É interessante notar como ainda há muitos do meio cinéfilo que se questionam se filmes como “Onde os Fracos não tem Vez” dos irmãos Coen pode ser considerado um verdadeiro Western, afinal já que este se passa em um palco dos dias atuais e não no tempo áureos dos Cowboys armados à cavalo, com lutas morais entre o bem e o mal, o crime e a justiça.
Mas creio que talvez agora esse último filme do subestimadíssimo David Mackenzie ponha um fim a essa dúvida e questionamento. Pois, mesmo com sua faceta de um (ótimo) filme policial e de crime/assalto transposto na trama central, encontramos sim, aqui, um digno Western feito nos dias de hoje.

Onde o vasto deserto do Oeste moderno, cheio de marcas de passado, se torna aqui o palco para o embate entre o crime e a justiça que aflige os seus ricos personagens. De um lado, os dois irmãos com seus atos criminosos no intuito de salvar a fazenda da família, e do outro, os dois policiais que apenas querem cumprir o seu dever, mas que o questionam a todo o tempo. Onde o teor da força masculina, uma eterna marca do gênero, é assim posta em verdadeira prova; no que diz respeito à moral e a justiça, e ao ambiente em decadência e ainda vasto e belíssimo em que vivem. Ao mesmo tempo, em que se torna um retrato tão atual de uma vasta terra esquecida pelo mundo e a crise que aflige a todos em que vive, onde todo o senso de justiça e o bem vs mal são completamente distorcidos em uma eterna luta pela sobrevivência.
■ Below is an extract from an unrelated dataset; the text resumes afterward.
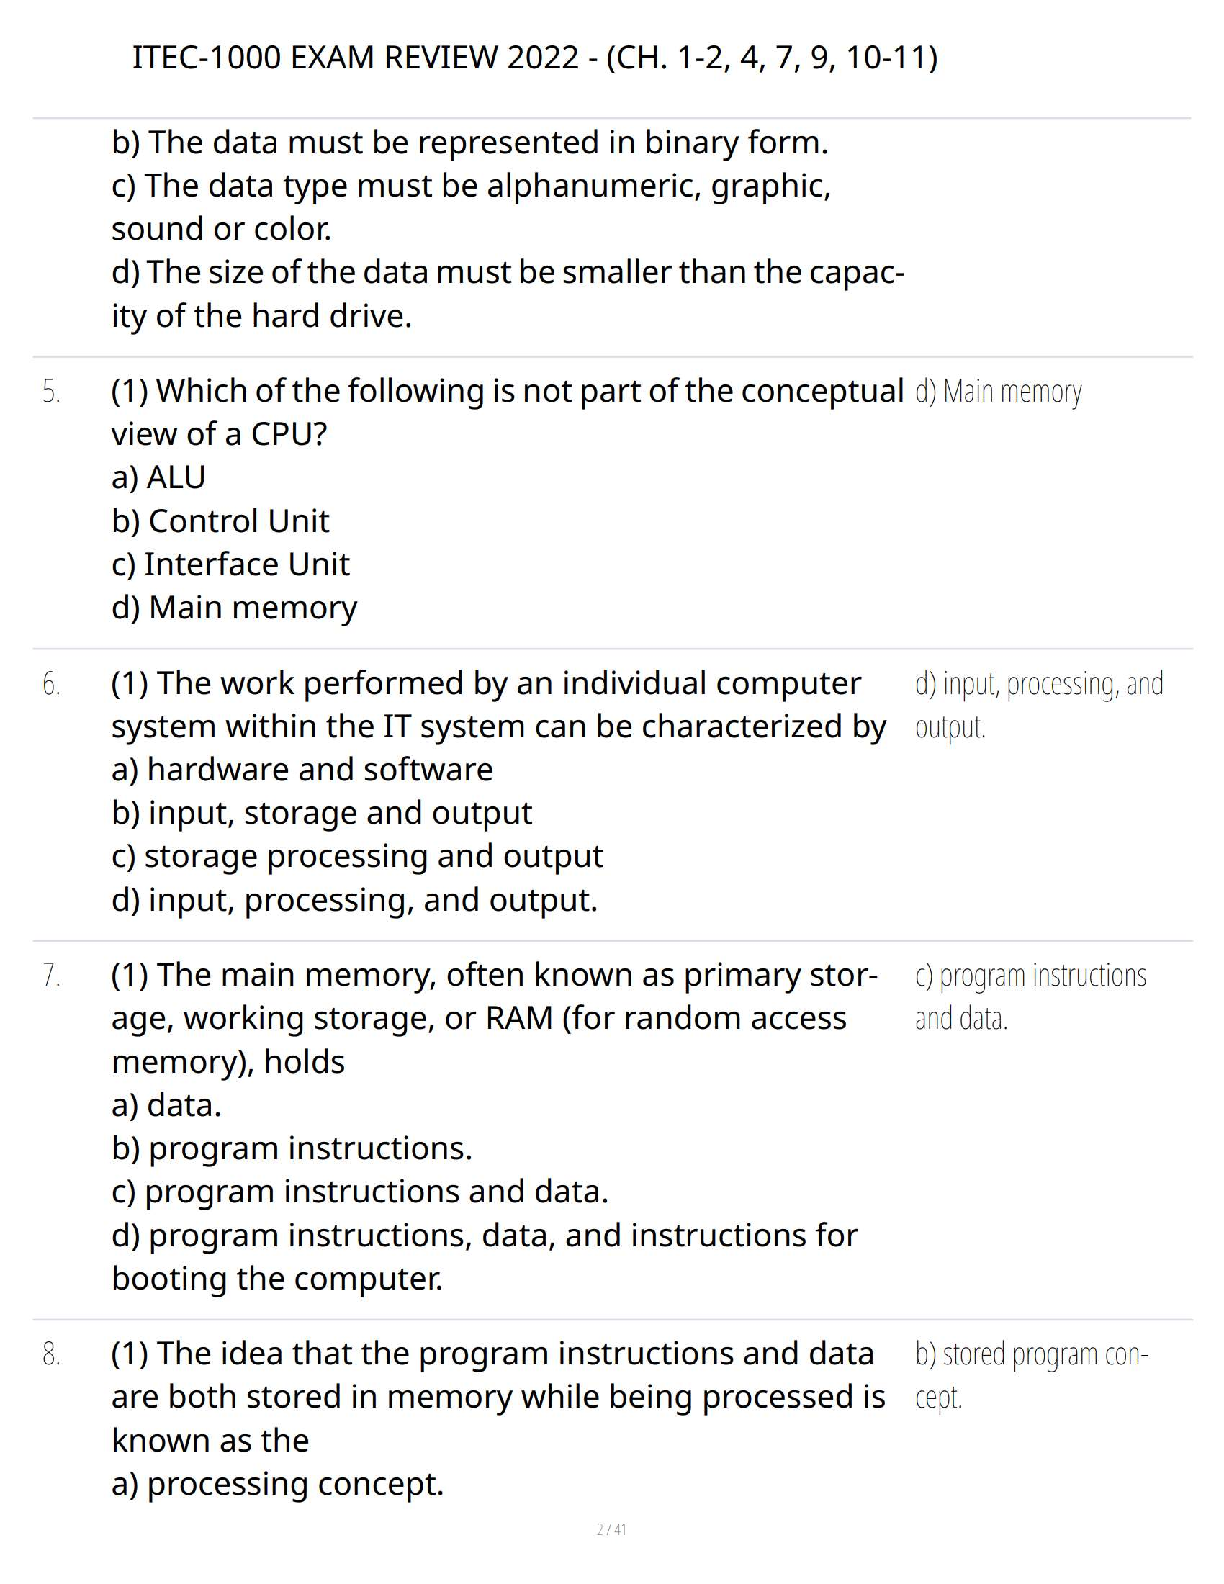Click the ITEC-1000 EXAM REVIEW 2022 title
Image resolution: width=1224 pixels, height=1584 pixels.
(x=535, y=58)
E é deveras, realmente impossível apontar quaisquer falhas em um filme que praticamente se constrói tão perfeitamente, no que diz respeito à ótima direção de Mackenzie que constrói a tensão e o drama de sua história sempre nos pontos certos; o soberbo roteiro de Taylor Sheridan que constrói cada diálogo sempre com um cuidado psicológico e emocional com todos seus personagens em cena; e ao seu fantástico elenco com brilhantes Ben Foster com sua violência prestes a explodir mas com um sentimento de amor e lealdade enormes para com seu irmão, um charmoso Chris Pine que carrega vários sentimentos de solidão e arrependimento em seus singelos olhares; e o confronto destes com um sempre ilustre Jeff Bridges. Ignorantes dirão que ele aqui apenas reprisa o papel dele de “Bravura Indômita“, onde na verdade ele está mais para Tommy Lee Jones de “Onde os Fracos não tem Vez“, um velho cão moribundo daquele ambiente, onde seu corpo se habituou a violência, mas não a sua clara mente.

                          

 

Talvez o ritmo seja “demasiado lento?!”, mas ao mesmo tempo este é proposital, e serve para construir de forma tão realista, e se pá poética, a narrativa e a relação dos seus personagens e o inevitável clímax final. Onde nenhum feroz tiroteio é páreo para o embate moral entre o crime e a justiça, mas o que é realmente justiça nesse mundo?! Talvez ela esteja guardada bem no fundo dos sentimentos e expelida para fora nas atitudes de seus personagens. Que formam aqui este ilustríssimo filme, com uma maturidade e astúcia de criar uma mensagem tão atual dentro de um tenso e dramático filme de assalto que resgata o melhor do gênero Western com seu rico e belíssimo ambiente marcado pela violência e injustiça que o assola, e a luta pela sobrevivência do mais forte (e inteligente). Então não, não temos um Western moderno aqui, temos sim um verdadeiro e digníssimo Western!